The number of daily remotely piloted aircraft flights is expected to remain constant in fiscal 2017, the Pentagon said Tuesday.

Deputy Secretary of Defense Robert Work said the Air Force would continue flying 60 combat air patrols per day, the same number the service now flies.

In April 2015, Defense Secretary Ash Carter reduced the patrols flown from 65 a day to 60, in an effort to relieve beleaguered airmen.

The Army will provide 16 additional flights per day, Work said.

Concern about overworked airmen has been growing, and the Air Force said that while fighter pilots fly an average of 250 hours per year, RPA pilots were up to nearly 900 hours.

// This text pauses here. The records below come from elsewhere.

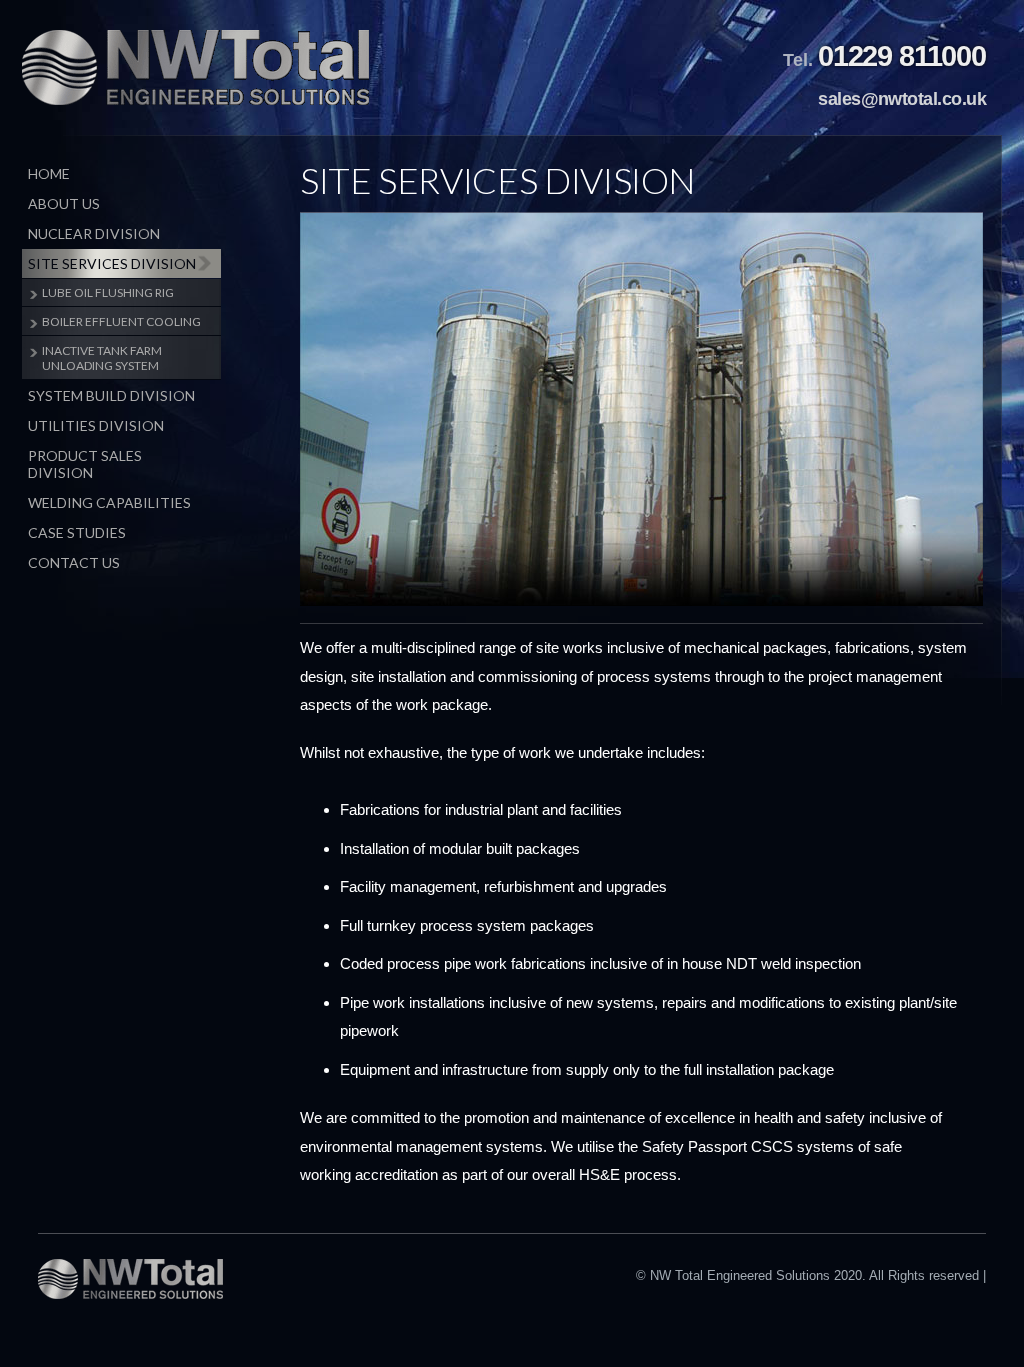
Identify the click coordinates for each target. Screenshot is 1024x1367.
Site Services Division (112, 263)
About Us (64, 203)
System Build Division (111, 395)
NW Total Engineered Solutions (195, 67)
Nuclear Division (94, 233)
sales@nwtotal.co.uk (902, 99)
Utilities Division (96, 425)
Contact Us (74, 562)
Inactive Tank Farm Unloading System (102, 358)
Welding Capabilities (109, 502)
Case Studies (77, 532)
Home (49, 173)
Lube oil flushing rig (108, 292)
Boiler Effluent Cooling (121, 321)
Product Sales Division (85, 464)
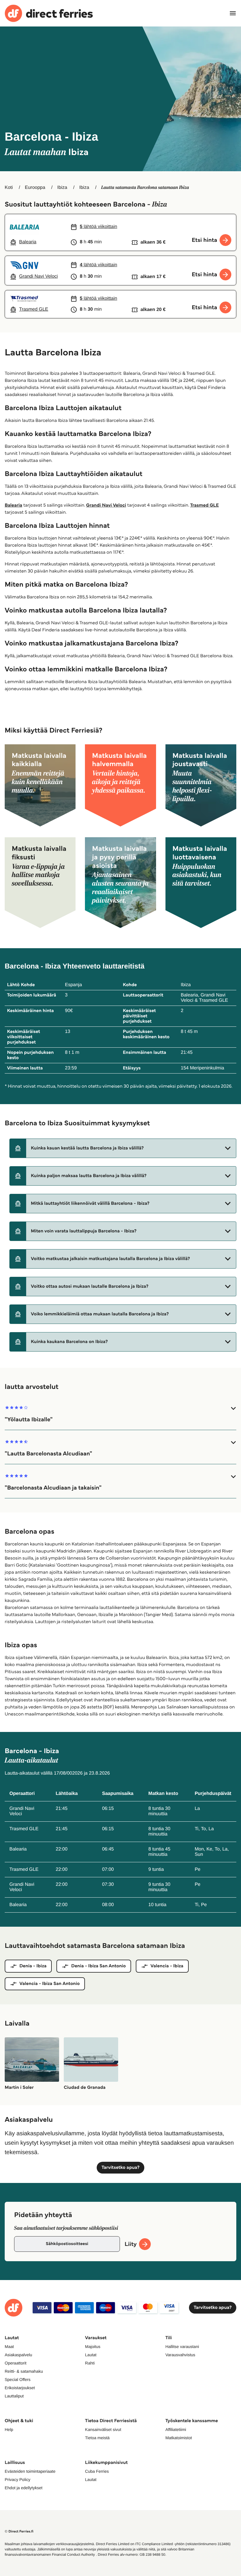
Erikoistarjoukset (20, 2387)
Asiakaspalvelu (18, 2354)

The military has been looking at ways to relieve the overworked pilots, sensor operators, and other crew.

In December, the service announced that enlisted airmen would be able to fly the RQ-4 Global Hawk on intelligence, surveillance, and reconnaissance missions — the first enlisted pilots since World War II.

The Pentagon has also started contracting with private businesses to conduct daily flights. Work said that the 2017 budget plans for 10 daily government-owned contractor-operated RPA flights.

And the Air Force has bolstered its RPA classrooms in an effort to get more airmen trained on the platforms. At Joint-Base San Antonio-Randolph, Texas, the service said it expects the number of trained RPA pilots to jump from 192 to 384 annually.

The Air Force is planning to buy 24 new MQ-9 Reaper drones in 2017, budget documents show. The aircraft is expected to replace the MQ-1 Predator, which the service plans to start phasing out over the course of 2017.

However, the Air Force also said that to meet the required 60 CAPs per day, they would restore two MQ-1 operational squadrons that had previously been slated for deactivation. The budget documents did not specify which squadrons were being kept online.